Inrocks下でスキャン画像をご紹介した、Les Inrockuptibles のヴィゴとクローネンバーグ監督のインタビュー記事を、viggo-works のこちらで、kaijamin さんが Domさんの援助のもと、フランス語から英語に訳して紹介してくださっています。

なかなか面白い内容なので、ほんの一部をご紹介いたします。

一部、ちょっとだけ(すでにほとんどのみなさんがご存知のあのシーンについて)ネタバレですが、他にはネタバレはありませんので、英語翻訳版の記事もごらんになってください。

なお、原文のフランス語の記事は、les inrocks.com のサイトでもご覧いただけます。

 

まずは、二人の出会いについて、カンヌ映画祭が初対面だったというのは以前にも出ていましたが...

どのようにして二人は出会ったのですか? お互いの仕事はご存知でしたか?

VM: ああ、もしも知っていたら!

DC: 最初に会ったのは、何年か前、カンヌ映画祭で、ロード・オブ・ザ・リングを祝うためにロード・オブ・ザ・リングスタイルに装飾されたある城でだった。そこでヴィゴに会ったのだけど、肩まで髪を伸ばしていて、私にこう言ったんだ「あなたの映画が大好きです。」 でも彼はぜんぜん覚えていないんだよ! リヴ・タイラーも一緒だった。とても素晴らしかった。でも君はどちらかというと冷淡でよそよそしかった。ヴィゴが出ている映画を見て、彼はとても興味深い脇役だと思った。確かに、主演俳優じゃなかった!

 

ショーン・ペンのインディアン・ランナーは見ましたか?

DC: いいや、でもこの映画のヴィゴの評判が良いことは知っていたよ。私はヴィゴの悪い作品だけ見たんだ! 次に再びヴィゴに会ったのは、ヒストリー・オブ・バイオレンスの仕事を始めたとき、ロサンジェルスのフォーシーズンズの中のレストランでだった。ヴィゴは到着した時、機嫌が悪かったんだが、彼は何も覚えていないんだよ。彼はこの話の政治的な内容に疑念を持っていたんだと思う。彼はとても、この映画の政治的なメッセージの姿勢に関心を持っていた。私は、彼はあまりにポリティカル・コレクト(政治的に正しい)なため、暴力をテーマにする映画は決して撮らないのだと思ったよ。ヴィゴ、私は本当に君がこのプロジェクトに参加したいのかどうか、まったくはっきりとわからなかったんだ。君は私にとても冷たいシグナルを送っていたからね。

VM: はるばるカナダから旅してくる必要はなかったのに。

DC: その通りだ、とりわけ君に会うためだけにね。手短に言うと、たくさんの議論をしたにもかかわらず、私たちが別れたとき、私はまだ彼がこの映画をやろうとしているのか、そうでないのか判らなかった。そして、彼が私に電話してきてこの映画や彼の役について話をした。次の日も、そのまた次の日も、彼はまた電話してきた。ある時点で私は彼に言った。「ヴィゴ、君はこの映画をやるのかやらないのか?」 彼の答えは「ええ、もちろん!」 彼ははっきりと私にイエスかノーか、いつ決心したのかも絶対に言わなかったんだ。

さんざん役について話をして、態度が冷たいから断るのかと思ったら仕事を引き受けた、というのはLOTRの時にPJが言ってましたね。シャイなのと、北欧的な顔立ちで無表情に見えるということもあって、初対面のヴィゴはどうしても冷淡に見えるのかもしれませんね。

インタビューの最後は、やはり例のあのシーンについてです。

バスハウスでの大きなファイトシーンについて話をしましょう。有名な俳優が全裸で長い殴り合いのシーンをするのを見ることはあまりないですよね。

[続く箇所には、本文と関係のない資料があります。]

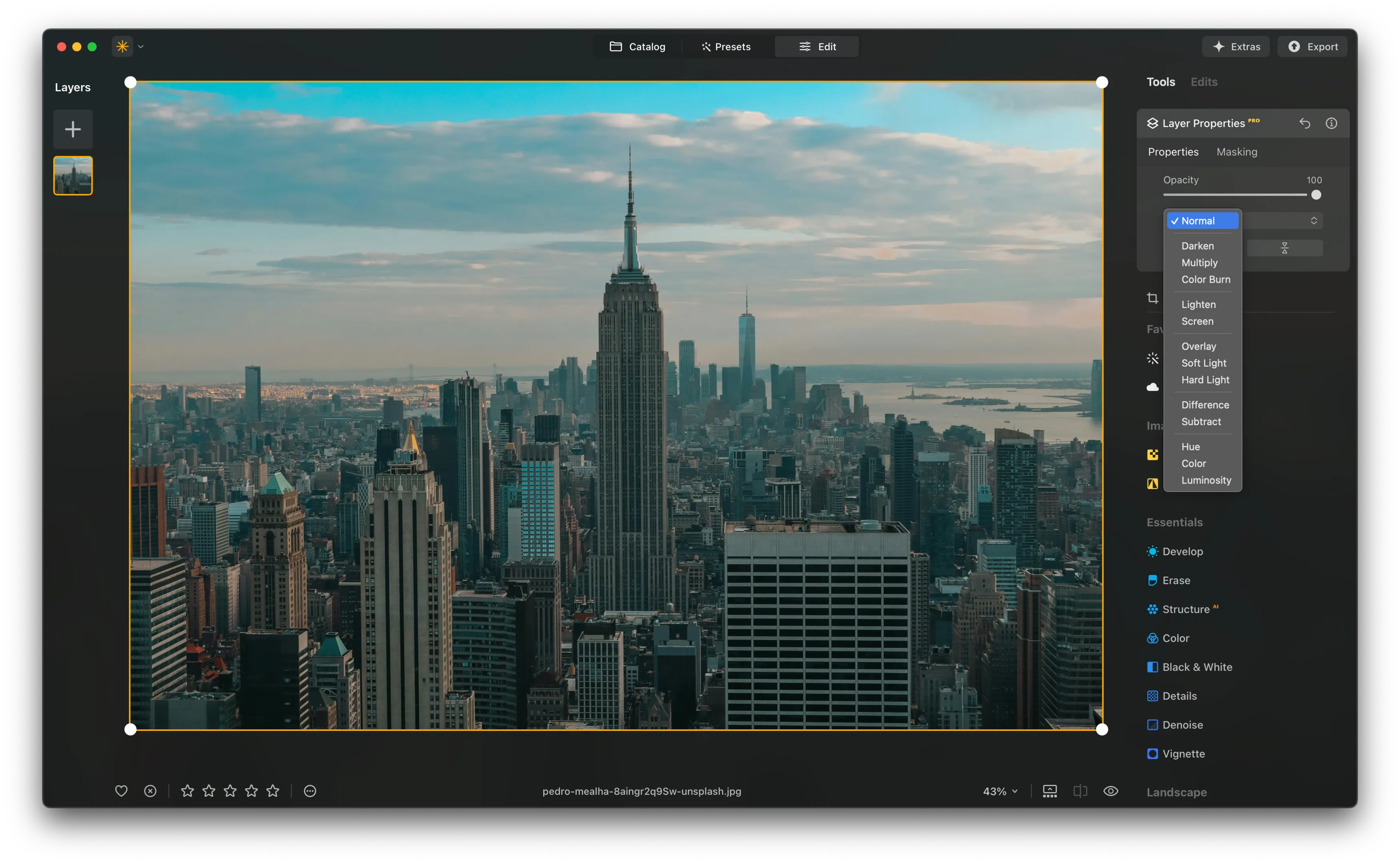Click the Export button

(x=1312, y=47)
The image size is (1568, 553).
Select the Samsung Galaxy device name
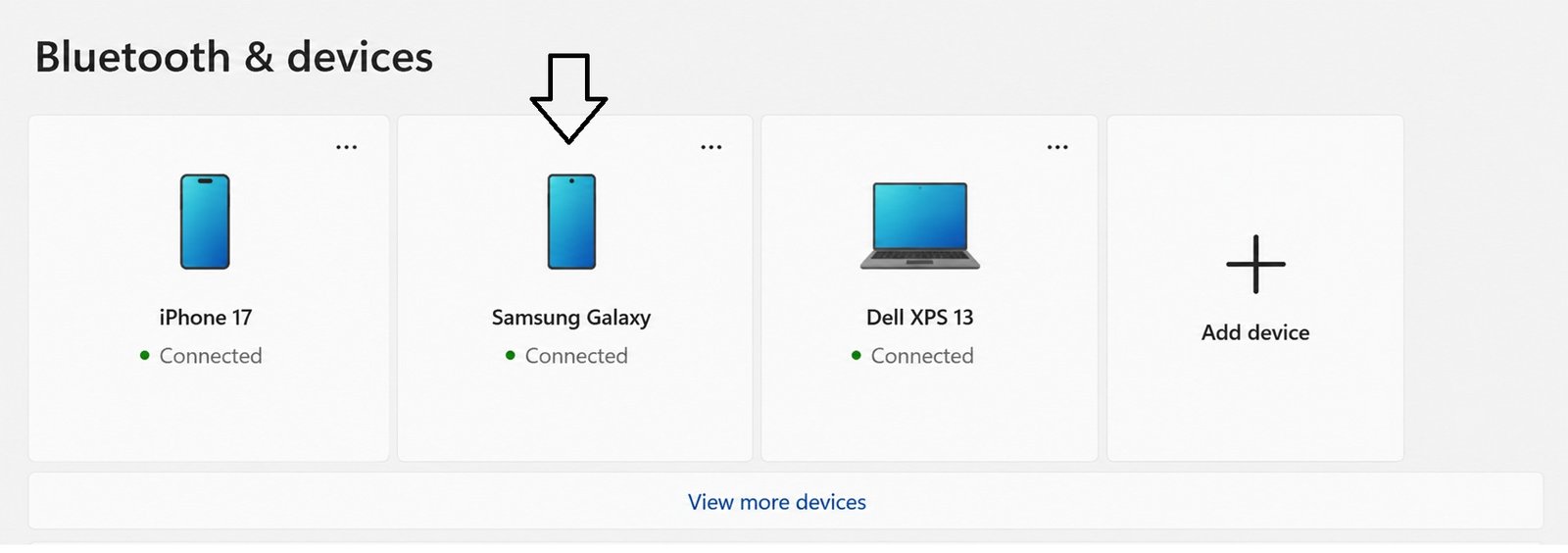(571, 319)
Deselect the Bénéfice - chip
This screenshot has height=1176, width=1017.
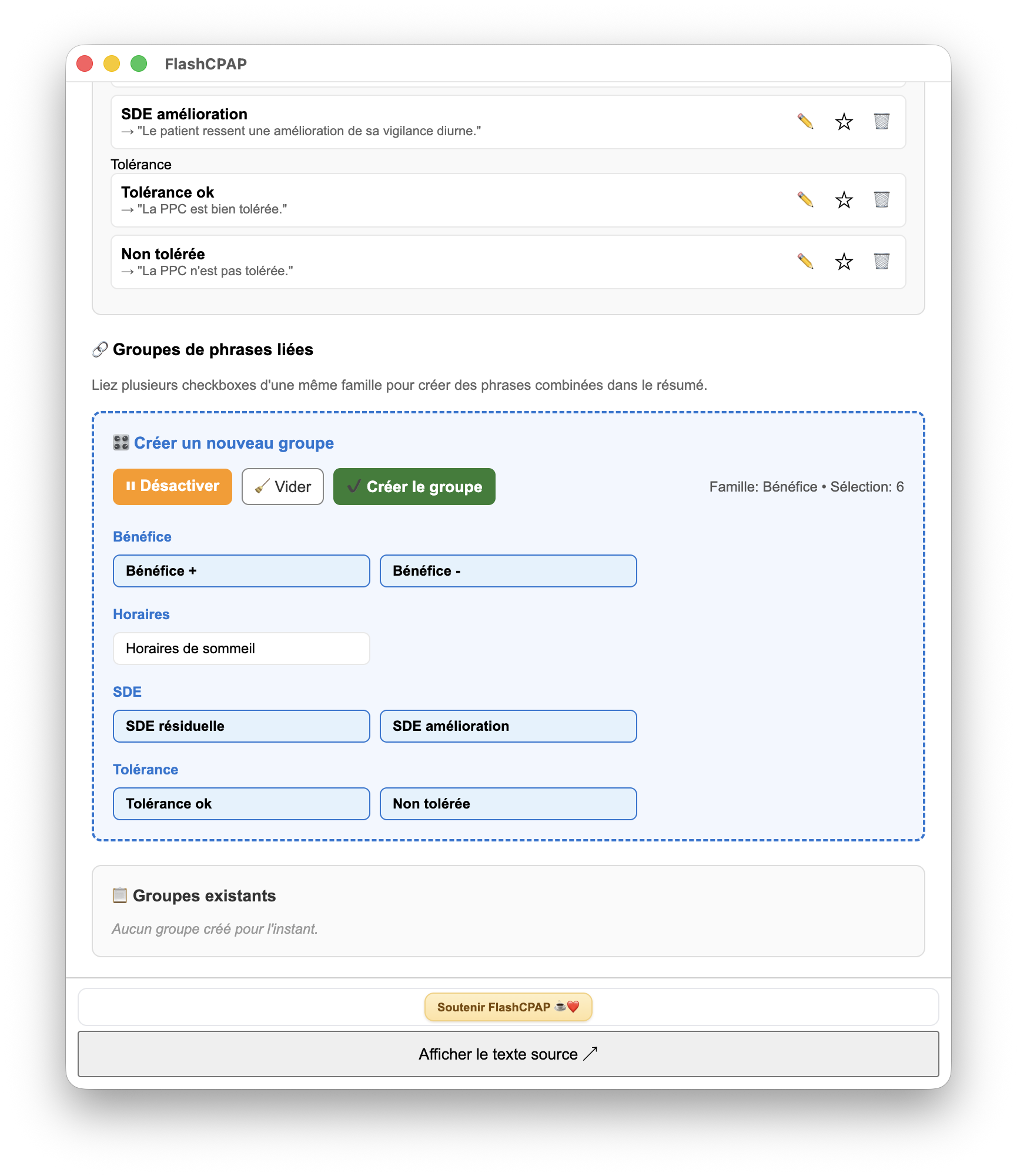click(508, 571)
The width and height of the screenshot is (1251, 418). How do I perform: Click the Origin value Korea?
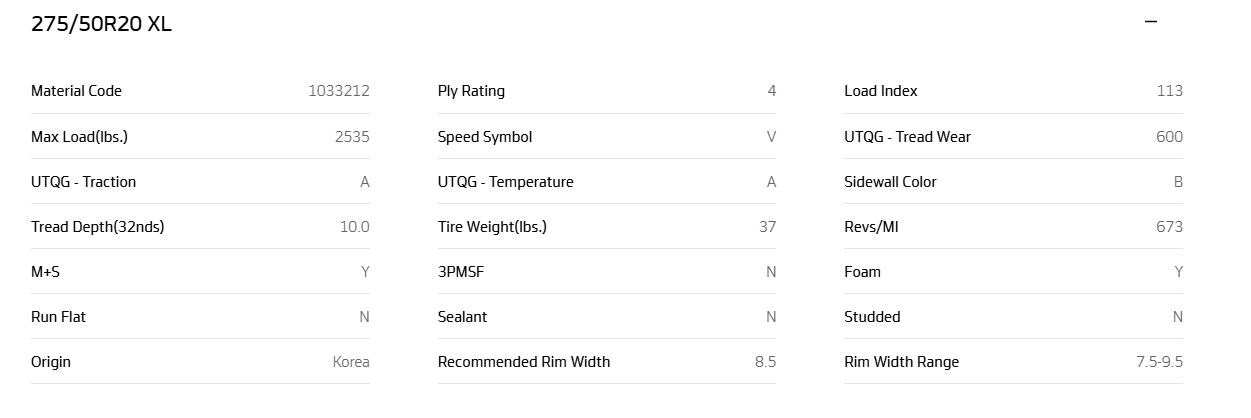[351, 362]
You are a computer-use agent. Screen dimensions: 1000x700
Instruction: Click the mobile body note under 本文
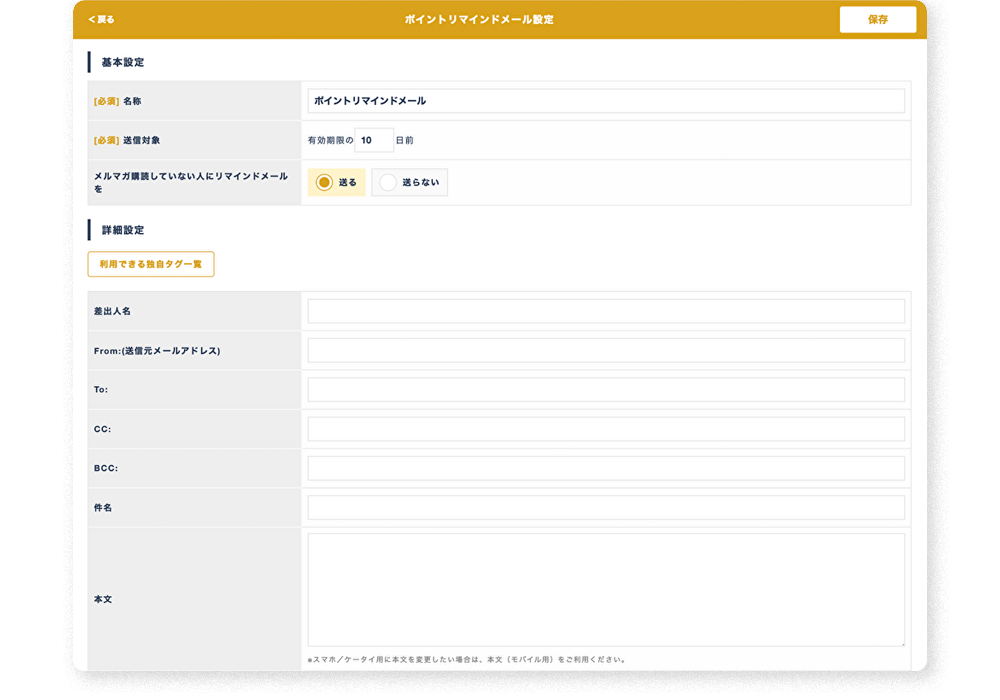[466, 660]
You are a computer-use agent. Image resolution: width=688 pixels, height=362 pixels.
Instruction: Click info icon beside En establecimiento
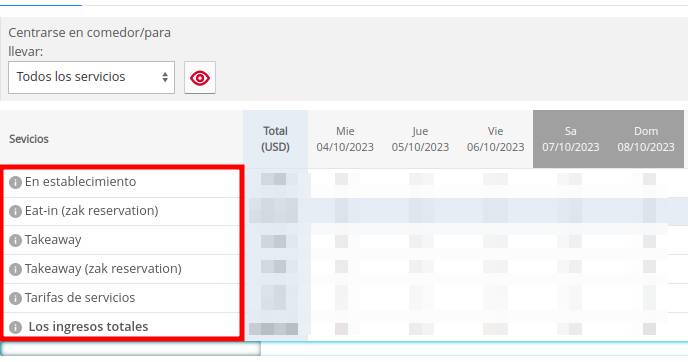pos(15,182)
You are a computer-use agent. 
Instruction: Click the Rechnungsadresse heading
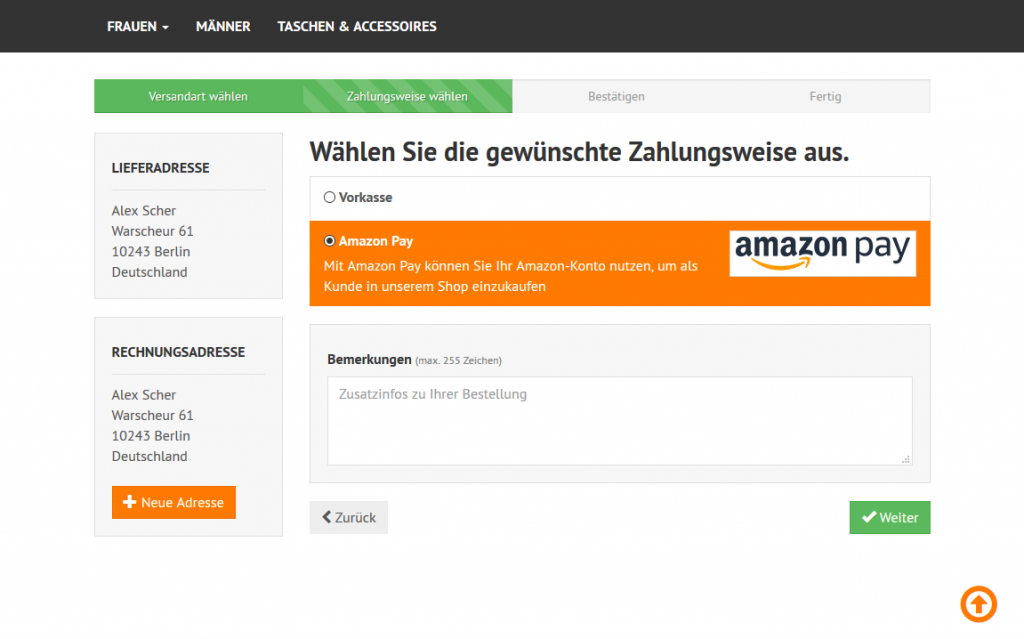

DC: ある晩、ヴィゴが酔っ払って、私はカメラを持ってきて撮影したんだ。これは彼にとってはいつもの晩のことなんだ。毎晩、彼はバスハウスに出かけてはチェチェン人と殴り合いをしていたんだ! 信じられないかい? それじゃあ、台本では、このシーンはとても簡潔に書かれていた。ニコライがバスハウスにいる。二人の男が彼を殺すためにナイフを持って到着する。だが、ニコライが彼らを殺す。この手順の詳細を決めたのは撮影しながらだった。例えばナイフについて決めたことがそうだ。カーペットを切断するために湾曲していて、安価で、どこででも手に入る。もしも悪党どもが通りで止められても、「ほら、私たちはカーペット敷き屋なんです。」と言える。私たちは、バスハウスを実在の1つに基づいて、模造のセットとして建てた。そして、振り付け師とスタントマンたちが、ヴィゴと他の二人の俳優たちと一緒に仕事をした。すべては、だんだん1つになっていったんだ。この一続きのシーンの準備はとても長かったが、撮影はたった2日かかっただけだ。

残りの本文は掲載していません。